GELUMPAI.ID – Selandia Baru kembali jadi sorotan setelah resmi mengalami resesi pada kuartal ketiga (Q3) 2024. Pengumuman yang dirilis 19 Desember ini membeberkan fakta mengejutkan: ekonomi negara tersebut terjun lebih dalam dari prediksi, dengan produk domestik bruto (PDB) yang anjlok 1,0% dibandingkan kuartal sebelumnya.

Situasi ini makin memanas, dengan mata uang Selandia Baru ikut melemah dan memicu perseteruan panas antara pemerintah dan oposisi. Sebelumnya, para analis hanya memperkirakan kontraksi sebesar 0,2%. Namun realitanya, ekonomi Selandia Baru menyusut untuk dua kuartal berturut-turut, menyusul kontraksi 1,1% pada Q2 2024.

“Penurunan sebesar 1% itu sangat besar. Bahkan lebih buruk dari yang diperkirakan siapa pun,” ujar laporan ekonomi Kiwibank, seperti dikutip dari AFP. Laporan tersebut juga menyoroti bahwa pelemahan terjadi di hampir seluruh sektor industri.

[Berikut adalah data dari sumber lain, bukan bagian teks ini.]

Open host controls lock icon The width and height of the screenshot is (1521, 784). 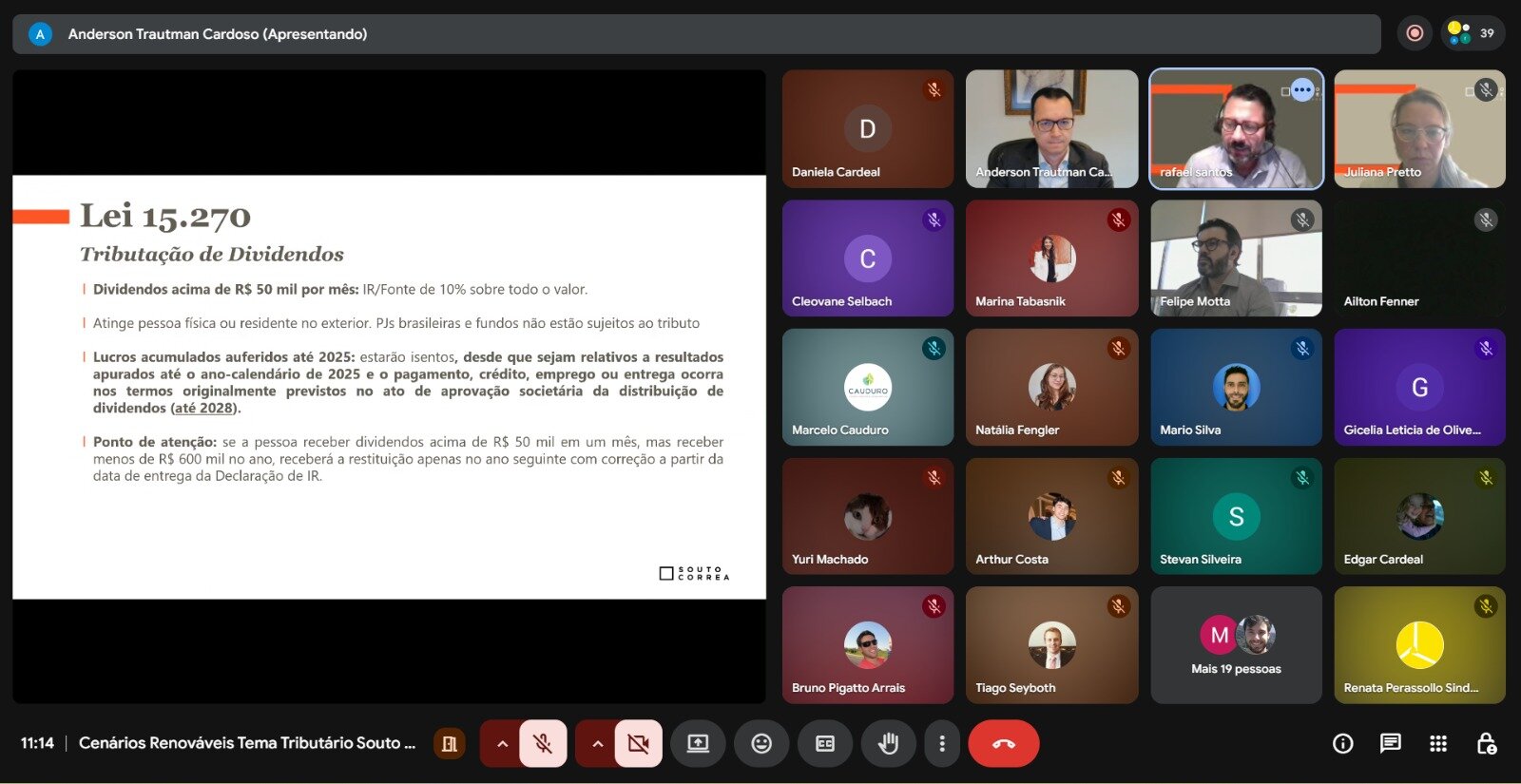click(x=1486, y=743)
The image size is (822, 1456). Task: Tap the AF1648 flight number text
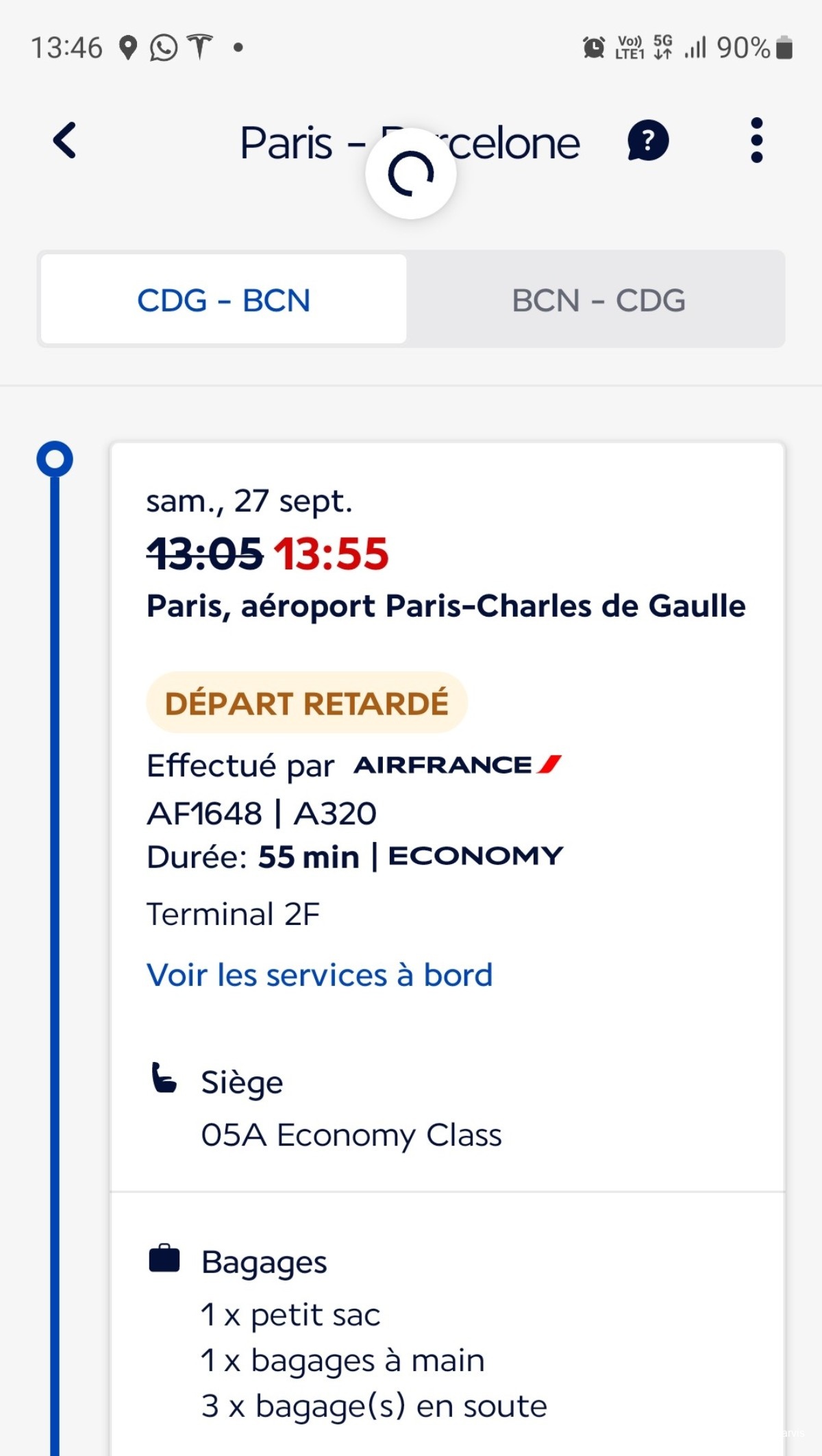point(205,813)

Namun, ada secercah harapan. Beberapa revisi statistik pertumbuhan dari awal tahun sedikit mengimbangi kejatuhan ini. Meski begitu, jika tidak menghitung masa pandemi Covid-19, periode enam bulan terakhir adalah yang terburuk sejak 1991.

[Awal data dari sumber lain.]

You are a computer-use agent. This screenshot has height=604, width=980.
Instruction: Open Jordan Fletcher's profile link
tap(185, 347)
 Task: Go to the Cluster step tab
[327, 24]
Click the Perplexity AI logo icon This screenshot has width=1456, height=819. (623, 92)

“Kuartal keempat (Q4) mungkin jadi akhir dari siklus penurunan ini,” tambah laporan itu, sembari memprediksi pemotongan suku bunga sebesar 1% bakal membawa sedikit angin segar bagi perekonomian ke depan.

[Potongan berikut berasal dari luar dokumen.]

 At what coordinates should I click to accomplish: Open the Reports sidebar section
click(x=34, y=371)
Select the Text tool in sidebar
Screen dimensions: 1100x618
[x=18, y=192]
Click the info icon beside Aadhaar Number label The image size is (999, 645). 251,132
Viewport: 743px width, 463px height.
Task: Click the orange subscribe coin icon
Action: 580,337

Inflasi Tinggi Jadi Sorotan

Menteri Keuangan Nicola Willis menegaskan bahwa ekonomi Selandia Baru telah berkontraksi selama delapan kuartal terakhir secara per kapita, dipicu oleh tingginya inflasi. “Bank Sentral sengaja menciptakan resesi ini untuk menekan pertumbuhan,” klaimnya. Kendati demikian, ia optimistis bahwa ekonomi akan membaik di kuartal berikutnya, bahkan memprediksi pertumbuhan yang lebih kuat di tahun 2025.

Namun, oposisi Partai Buruh punya pendapat berbeda. Mereka menyalahkan kebijakan penghematan pemerintah yang dianggap memicu resesi ini. “Tidak ada akuntansi kreatif yang bisa membuat angka PDB ini terlihat baik,” sindir oposisi.

Industri yang Terpukul dan yang Bertahan

Dilansir dari Trading Economics, penurunan PDB terbesar berasal dari sektor manufaktur (-2,6%), layanan bisnis (-1,5%), dan konstruksi (-2,8%). Namun, ada juga sektor yang mencatatkan pertumbuhan positif, seperti jasa penyewaan, perekrutan, dan real estat (+1,0%), serta sektor pertanian, kehutanan, dan perikanan (+1,4%).